Research is ongoing on this subject. For example, the EU-funded project “Diversify” has identified as species most important for increasing the productive diversification of European aquaculture Meagre (Argyrosomus regius), Greater amberjack (Seriola dumerilii), pikeperch (Sander lucioperca), Atlantic halibut (Hippoglossus hippoglossus), Wreckfish (Polyprion americanus), Grey mullet (Mugil cephalus). Other EU-funded projects are also looking into the potential for further diversification of species, including low-trophic species (see AquaVitae (https://aquavitaeproject.eu/). Diversification must be undertaken in acknowledgement of market demand and international trade in aquatic food products.

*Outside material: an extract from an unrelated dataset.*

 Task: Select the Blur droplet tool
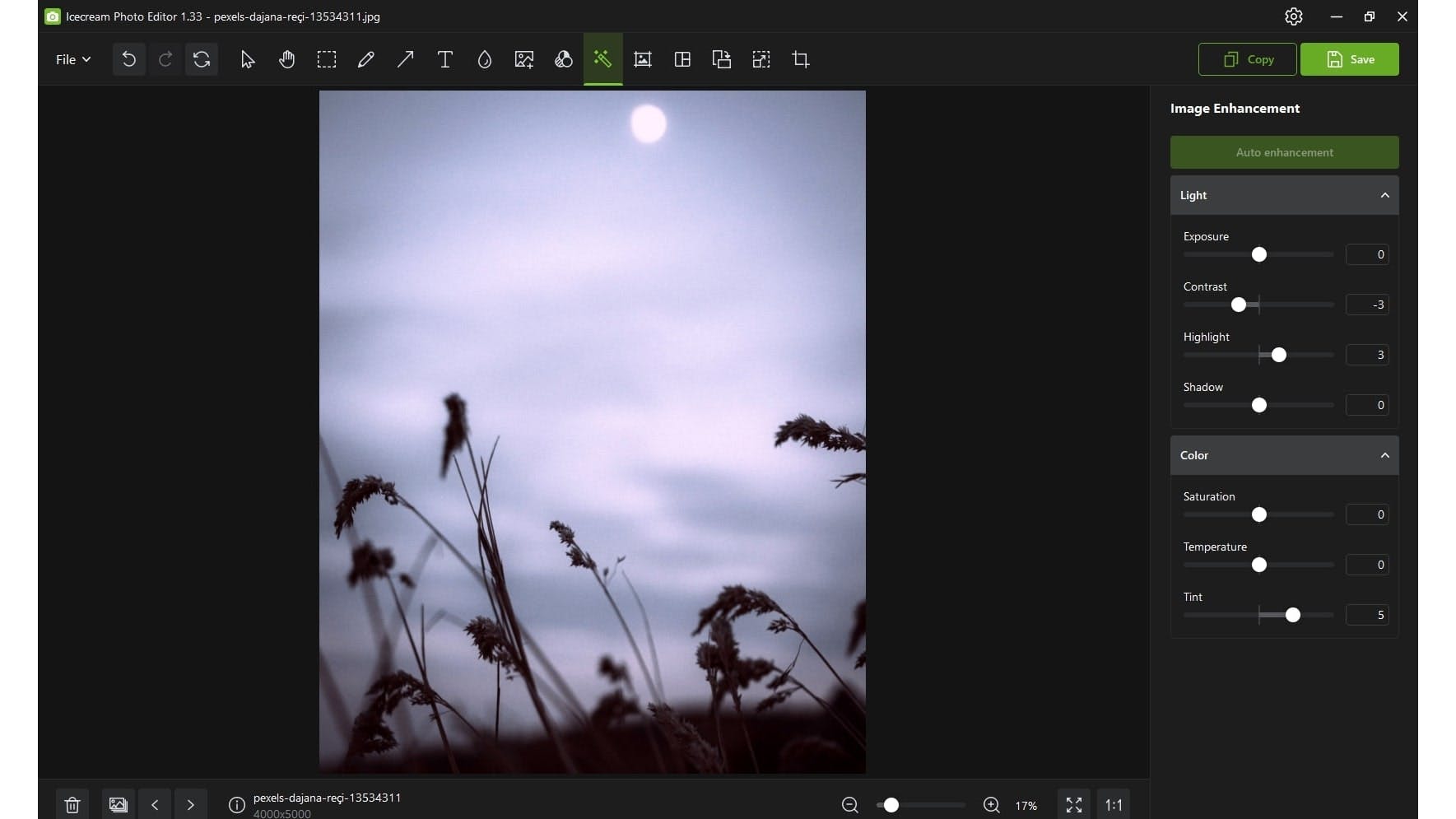[484, 59]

Algae offer a large potential, but production in Europe is currently still low. The Commission adopted in 2022 the Communication ‘Towards a strong and sustainable EU algae sector', so-called EU Algae Initiative(https://ec.europa.eu/commission/presscorner/detail/en/ip_22_6899) which aims at unlocking the potential of algae in the European Union. The Communication proposes 23 actions to create opportunities for the industry to help it grow into a robust, sustainable and regenerative sector capable of meeting the growing EU demand. The European algae stakeholder platform, EU4Algae (https://maritime-forum.ec.europa.eu/en/frontpage/1727) aims to accelerate the development of a European algae industry and promote algae for nutrition and other uses among consumers and businesses in the EU.

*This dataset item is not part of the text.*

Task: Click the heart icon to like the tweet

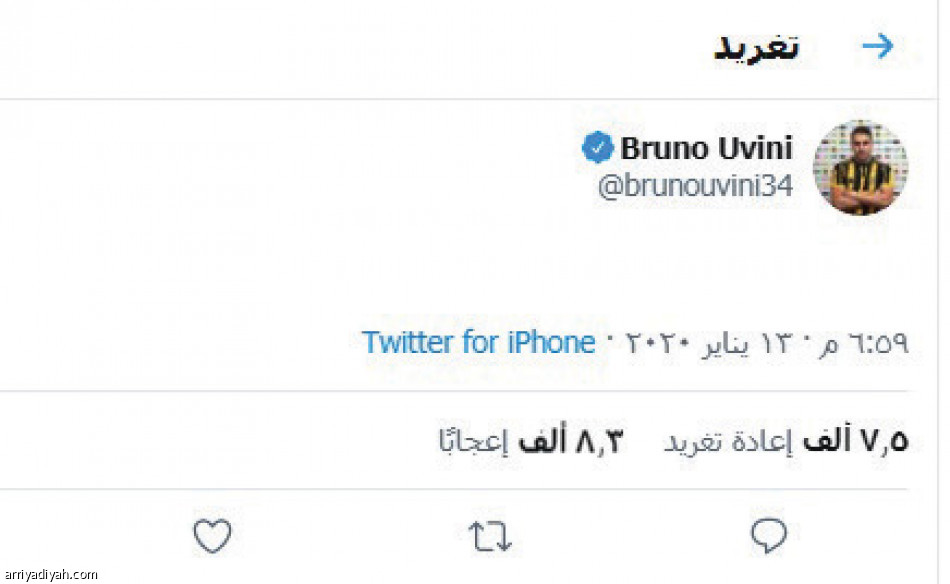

Aquaculture products account for 27% of the consumption of aquatic food products (aquaculture and fishing) in the EU. EU aquaculture products account for 26% of those produced by the aquatic foods sector (extractive fishing and aquaculture). The percentage of aquaculture products consumed in the EU that come from EU aquaculture is 37,5% (supply balance sheet, EUMOFA 2022, https://www.eumofa.eu/supply-balance).

Total organic aquaculture production at the EU level in 2020 is estimated at 74.032 tonnes, accounting for 6,4% of the total EU aquaculture production (Organic aquaculture in the EU, (EUMOFA 2022, https://www.eumofa.eu/documents/20178/432372/Organic+aquaculture+in+the…).

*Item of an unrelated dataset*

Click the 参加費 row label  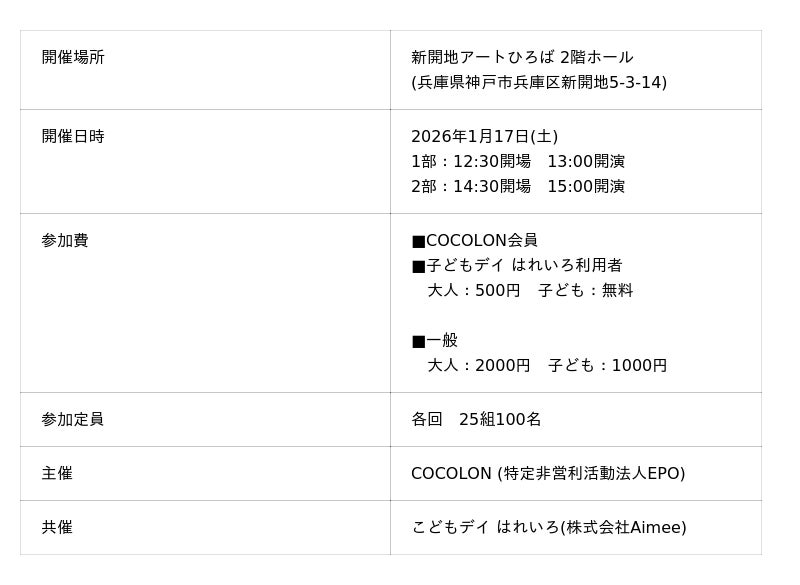click(65, 240)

In EU 27 the most important countries are Spain, France, Greece, Italy, and Poland with 70% of aquaculture production.

The countries that contribute the most to European production (EEA39) are Norway (approximately 46 % of total European production), followed by Spain, Turkey, the United Kingdom, France, Italy, and Greece. These seven countries account for 90 % of all aquaculture production in Europe. (FAO 2022).

When compared to aquaculture growth at world level, EU production has been almost stagnant.

The growth rate of fish aquaculture in EU-27 since 2000 has been exceptionally low, with fish aquaculture growing at 1,1% per year (annual average growth) and molluscs species at 2,8%. If Norway and Turkey are included, the total amount increases to 4%. At the global level, fish aquaculture annual average growth is at 4,3%. (FAO, 2022, https://www.fao.org/fishery/en/topic/166235).

Precision aquaculture is a technologically sophisticated approach in the aquaculture sector aimed at incorporating advanced tools and methodologies to boost the autonomy of monitoring both biotic and abiotic variables in the facilities, fostering a more efficient farm management. The objective is to elevate the standards of animal welfare, mitigate environmental impacts and enhance the economic viability of aquaculture facilities. Precision aquaculture aims to empower producers to monitor more efficiently and document biological processes inherent to their facilities and is characterized by the integration of cutting-edge sensor technologies, statistical analysis methodologies, and sophisticated artificial intelligence (AI) technologies.